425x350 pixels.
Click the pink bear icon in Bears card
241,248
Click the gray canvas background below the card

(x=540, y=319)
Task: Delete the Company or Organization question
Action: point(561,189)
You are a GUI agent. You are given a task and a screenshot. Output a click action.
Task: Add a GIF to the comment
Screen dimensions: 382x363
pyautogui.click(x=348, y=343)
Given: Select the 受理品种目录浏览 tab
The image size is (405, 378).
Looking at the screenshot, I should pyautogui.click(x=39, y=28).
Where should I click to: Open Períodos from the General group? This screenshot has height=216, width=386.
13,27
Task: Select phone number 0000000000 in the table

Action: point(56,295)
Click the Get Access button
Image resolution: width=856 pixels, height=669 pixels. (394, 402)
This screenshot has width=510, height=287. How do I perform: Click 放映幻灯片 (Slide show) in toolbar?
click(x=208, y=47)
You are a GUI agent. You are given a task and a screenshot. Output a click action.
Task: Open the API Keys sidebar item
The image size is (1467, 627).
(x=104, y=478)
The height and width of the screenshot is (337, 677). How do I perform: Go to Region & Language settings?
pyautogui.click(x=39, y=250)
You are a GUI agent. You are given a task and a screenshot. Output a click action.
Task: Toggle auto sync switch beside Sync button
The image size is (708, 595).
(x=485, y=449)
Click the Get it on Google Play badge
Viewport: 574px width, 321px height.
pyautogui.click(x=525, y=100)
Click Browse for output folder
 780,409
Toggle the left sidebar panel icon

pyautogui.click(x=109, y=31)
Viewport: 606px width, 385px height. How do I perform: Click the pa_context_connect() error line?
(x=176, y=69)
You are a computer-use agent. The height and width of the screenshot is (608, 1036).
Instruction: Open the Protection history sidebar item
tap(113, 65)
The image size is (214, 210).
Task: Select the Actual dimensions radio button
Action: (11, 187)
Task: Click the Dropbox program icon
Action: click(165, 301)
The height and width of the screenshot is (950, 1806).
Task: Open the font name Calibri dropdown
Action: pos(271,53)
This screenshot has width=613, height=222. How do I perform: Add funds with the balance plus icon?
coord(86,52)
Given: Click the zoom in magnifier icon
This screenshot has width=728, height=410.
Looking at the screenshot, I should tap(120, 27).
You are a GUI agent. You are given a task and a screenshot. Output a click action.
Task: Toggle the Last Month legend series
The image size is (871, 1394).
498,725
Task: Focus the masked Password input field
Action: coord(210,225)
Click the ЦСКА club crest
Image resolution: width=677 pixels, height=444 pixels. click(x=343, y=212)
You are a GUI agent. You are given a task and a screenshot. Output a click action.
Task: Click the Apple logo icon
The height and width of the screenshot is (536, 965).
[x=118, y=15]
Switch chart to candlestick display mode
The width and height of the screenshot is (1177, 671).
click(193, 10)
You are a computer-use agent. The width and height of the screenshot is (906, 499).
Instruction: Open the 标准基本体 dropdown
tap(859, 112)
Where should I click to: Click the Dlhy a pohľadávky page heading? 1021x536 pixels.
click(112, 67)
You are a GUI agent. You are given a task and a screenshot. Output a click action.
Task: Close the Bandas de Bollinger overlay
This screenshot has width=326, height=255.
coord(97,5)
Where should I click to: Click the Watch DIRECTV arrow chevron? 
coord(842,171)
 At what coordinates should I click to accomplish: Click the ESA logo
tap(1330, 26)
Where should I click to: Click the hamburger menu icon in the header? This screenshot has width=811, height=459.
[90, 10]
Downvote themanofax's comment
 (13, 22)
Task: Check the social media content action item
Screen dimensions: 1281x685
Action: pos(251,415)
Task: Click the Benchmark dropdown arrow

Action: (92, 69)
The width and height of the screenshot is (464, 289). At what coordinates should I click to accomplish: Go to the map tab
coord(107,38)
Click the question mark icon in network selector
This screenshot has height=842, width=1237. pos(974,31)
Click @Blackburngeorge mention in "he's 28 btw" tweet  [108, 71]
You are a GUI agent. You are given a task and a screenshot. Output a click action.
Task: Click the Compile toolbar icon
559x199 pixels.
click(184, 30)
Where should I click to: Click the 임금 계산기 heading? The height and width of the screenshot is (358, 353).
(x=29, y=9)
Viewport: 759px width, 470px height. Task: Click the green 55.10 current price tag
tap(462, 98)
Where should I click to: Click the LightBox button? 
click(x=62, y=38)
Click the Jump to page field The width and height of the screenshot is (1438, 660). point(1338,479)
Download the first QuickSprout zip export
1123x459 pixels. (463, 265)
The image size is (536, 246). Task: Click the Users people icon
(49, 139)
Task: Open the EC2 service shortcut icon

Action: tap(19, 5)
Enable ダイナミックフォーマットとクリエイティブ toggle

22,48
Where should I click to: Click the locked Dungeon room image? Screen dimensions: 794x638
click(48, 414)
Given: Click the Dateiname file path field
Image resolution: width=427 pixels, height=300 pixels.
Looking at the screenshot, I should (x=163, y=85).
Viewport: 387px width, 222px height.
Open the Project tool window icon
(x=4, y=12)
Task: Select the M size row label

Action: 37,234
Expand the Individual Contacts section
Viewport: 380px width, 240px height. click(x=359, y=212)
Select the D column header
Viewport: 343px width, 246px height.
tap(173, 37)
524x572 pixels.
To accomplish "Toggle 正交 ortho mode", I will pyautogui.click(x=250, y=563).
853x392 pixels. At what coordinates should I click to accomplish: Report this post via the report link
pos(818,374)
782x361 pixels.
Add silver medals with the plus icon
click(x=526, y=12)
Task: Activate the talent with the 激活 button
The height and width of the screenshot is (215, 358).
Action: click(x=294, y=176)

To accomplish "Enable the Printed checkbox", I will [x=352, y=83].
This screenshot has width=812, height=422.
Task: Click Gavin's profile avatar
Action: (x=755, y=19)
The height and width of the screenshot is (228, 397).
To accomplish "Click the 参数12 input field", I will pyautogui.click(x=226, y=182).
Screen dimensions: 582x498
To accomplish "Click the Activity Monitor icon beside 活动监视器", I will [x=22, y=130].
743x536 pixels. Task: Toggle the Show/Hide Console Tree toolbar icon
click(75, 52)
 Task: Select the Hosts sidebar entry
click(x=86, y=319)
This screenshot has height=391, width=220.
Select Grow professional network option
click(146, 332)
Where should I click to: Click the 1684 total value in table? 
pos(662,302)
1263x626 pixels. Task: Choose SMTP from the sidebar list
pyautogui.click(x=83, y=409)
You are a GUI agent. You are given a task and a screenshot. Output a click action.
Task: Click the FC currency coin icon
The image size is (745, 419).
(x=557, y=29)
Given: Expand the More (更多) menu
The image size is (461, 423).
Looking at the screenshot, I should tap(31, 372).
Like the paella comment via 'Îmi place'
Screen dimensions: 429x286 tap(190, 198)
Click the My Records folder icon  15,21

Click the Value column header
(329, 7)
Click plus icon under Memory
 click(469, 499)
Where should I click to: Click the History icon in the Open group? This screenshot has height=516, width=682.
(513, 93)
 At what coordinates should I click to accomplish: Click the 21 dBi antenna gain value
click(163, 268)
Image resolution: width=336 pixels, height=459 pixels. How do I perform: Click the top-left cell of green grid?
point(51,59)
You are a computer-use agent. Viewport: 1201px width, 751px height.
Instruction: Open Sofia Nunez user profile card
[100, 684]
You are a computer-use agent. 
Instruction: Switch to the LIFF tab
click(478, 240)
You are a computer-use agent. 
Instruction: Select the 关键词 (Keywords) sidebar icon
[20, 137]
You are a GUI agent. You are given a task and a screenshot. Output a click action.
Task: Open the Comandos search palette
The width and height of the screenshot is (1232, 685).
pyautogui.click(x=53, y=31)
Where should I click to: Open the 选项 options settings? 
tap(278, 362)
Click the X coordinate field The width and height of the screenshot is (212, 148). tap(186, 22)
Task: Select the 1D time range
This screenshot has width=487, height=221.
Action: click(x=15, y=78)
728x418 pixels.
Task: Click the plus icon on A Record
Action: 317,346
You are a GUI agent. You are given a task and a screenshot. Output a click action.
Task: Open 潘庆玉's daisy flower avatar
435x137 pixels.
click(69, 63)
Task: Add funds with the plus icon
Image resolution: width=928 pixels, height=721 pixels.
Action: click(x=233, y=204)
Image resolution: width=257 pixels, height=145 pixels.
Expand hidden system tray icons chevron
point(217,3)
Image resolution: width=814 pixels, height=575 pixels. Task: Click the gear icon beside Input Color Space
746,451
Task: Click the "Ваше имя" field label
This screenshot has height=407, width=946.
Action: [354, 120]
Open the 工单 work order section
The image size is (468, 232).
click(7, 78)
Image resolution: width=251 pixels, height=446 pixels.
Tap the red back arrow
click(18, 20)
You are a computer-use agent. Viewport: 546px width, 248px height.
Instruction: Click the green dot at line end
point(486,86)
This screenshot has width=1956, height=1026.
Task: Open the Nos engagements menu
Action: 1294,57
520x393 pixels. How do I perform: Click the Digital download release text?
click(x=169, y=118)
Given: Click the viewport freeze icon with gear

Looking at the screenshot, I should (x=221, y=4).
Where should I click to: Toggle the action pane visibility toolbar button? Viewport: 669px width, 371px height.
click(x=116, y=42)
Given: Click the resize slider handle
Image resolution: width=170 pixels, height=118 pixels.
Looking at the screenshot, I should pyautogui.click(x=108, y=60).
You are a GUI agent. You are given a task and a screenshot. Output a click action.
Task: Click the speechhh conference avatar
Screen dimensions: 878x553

------------------------------------------------------------

■ What you need to do: Pull out the lines above in which the word "computer" appears.

■ Finished task:
You are a computer-use agent. The height and width of the screenshot is (608, 1036).
You are a computer-use agent. The width and height of the screenshot is (906, 499).
You are a computer-use agent. Viewport: 1201px width, 751px height.
You are a computer-use agent. 
You are a computer-use agent. 
You are a computer-use agent. Viewport: 546px width, 248px height.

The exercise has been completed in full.